%%

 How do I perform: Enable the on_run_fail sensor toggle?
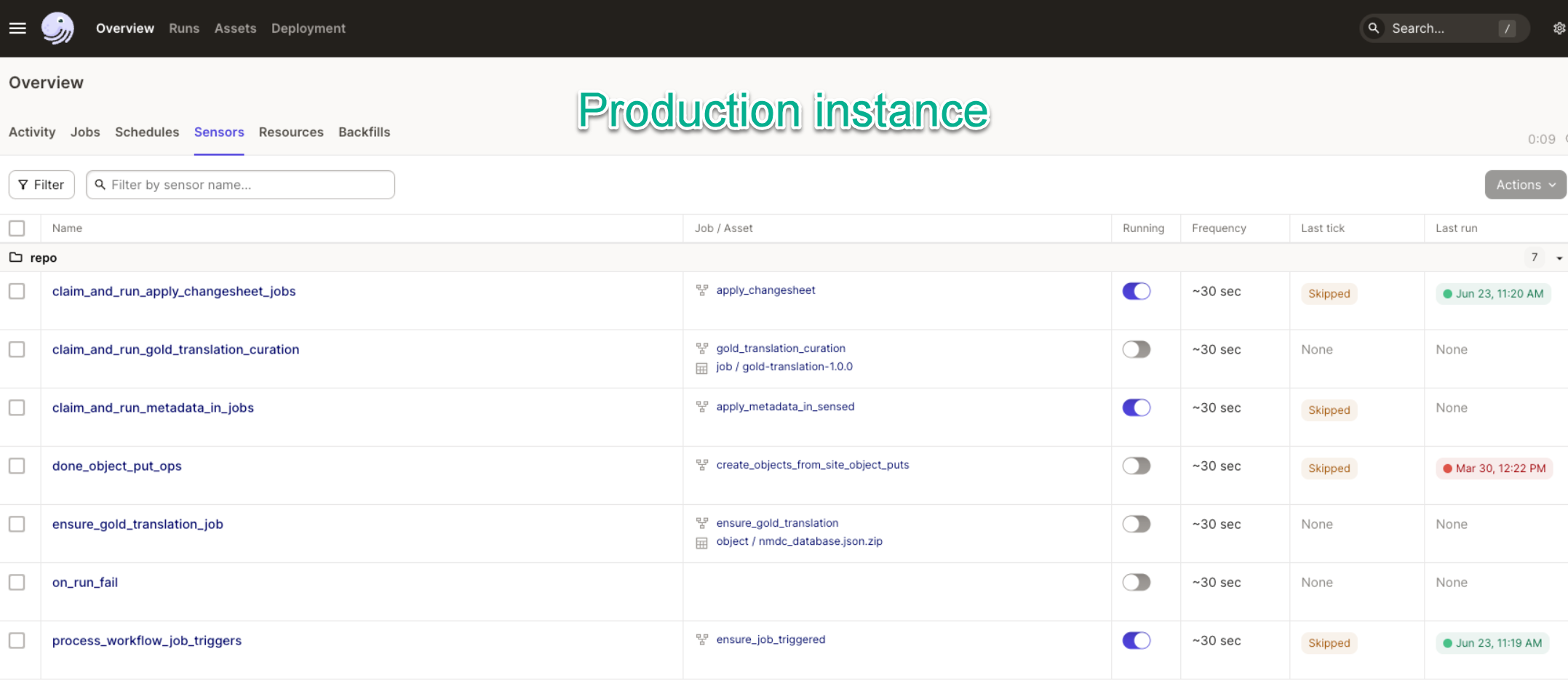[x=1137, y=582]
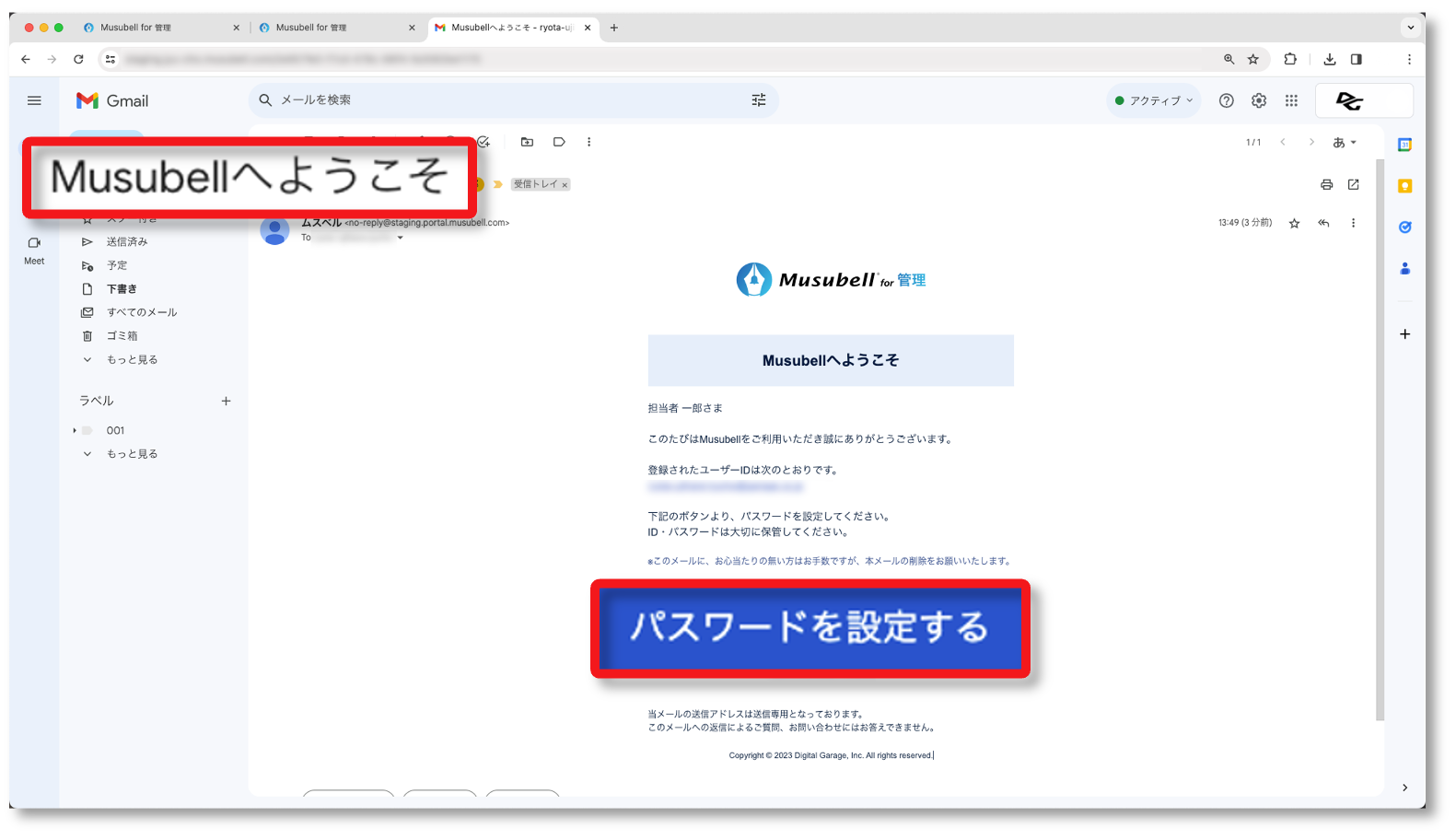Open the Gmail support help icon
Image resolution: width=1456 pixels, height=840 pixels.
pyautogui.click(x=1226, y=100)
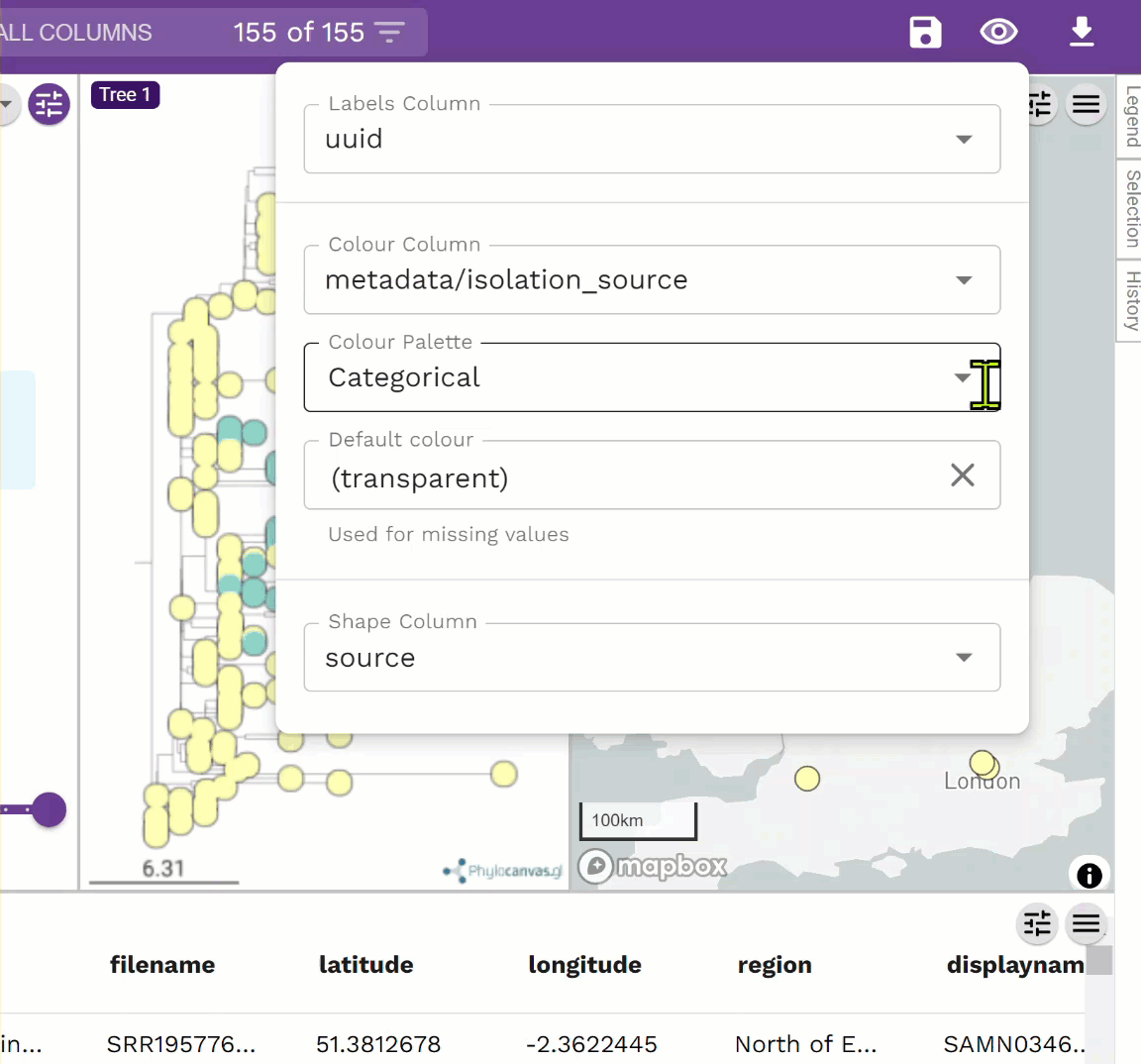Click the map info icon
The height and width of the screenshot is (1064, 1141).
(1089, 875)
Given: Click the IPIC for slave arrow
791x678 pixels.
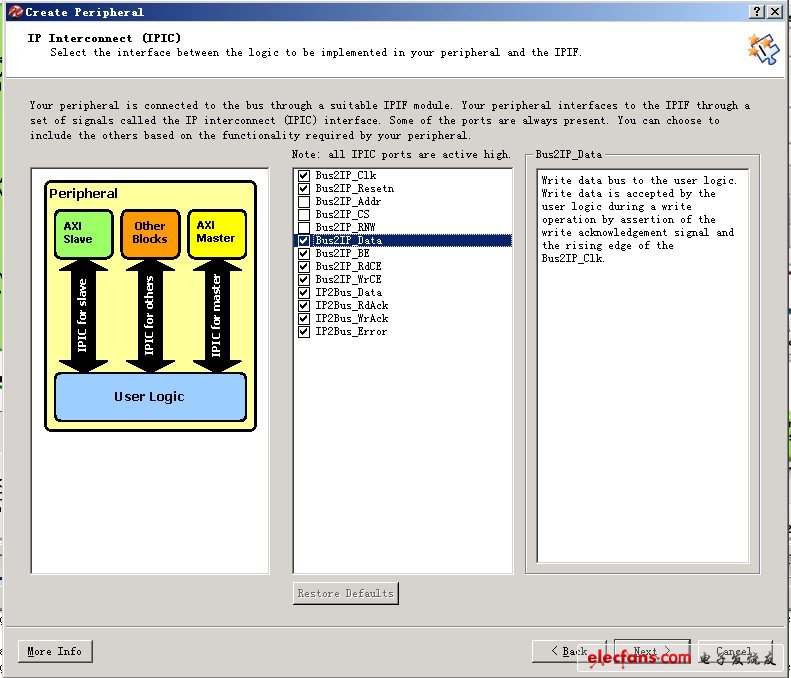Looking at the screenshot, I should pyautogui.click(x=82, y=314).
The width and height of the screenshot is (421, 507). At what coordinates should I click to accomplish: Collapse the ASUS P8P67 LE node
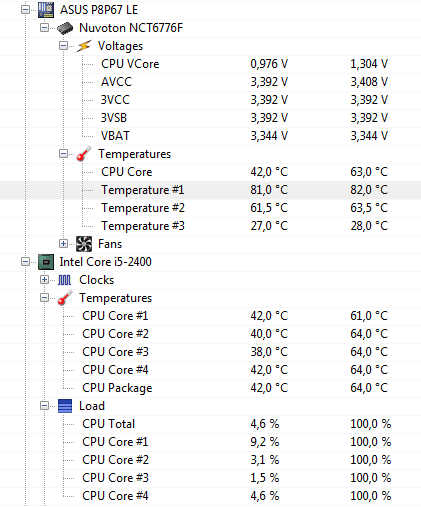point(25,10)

%%

(Task to complete): No pictures should appear in the answer, which is to be the lines from the line with "791x678 pixels." through the end of the records above, restated exactly.

(Answer space):
791x678 pixels.
Looking at the screenshot, I should pyautogui.click(x=82, y=314).
The width and height of the screenshot is (421, 507). At what coordinates should I click to accomplish: Collapse the ASUS P8P67 LE node
point(25,10)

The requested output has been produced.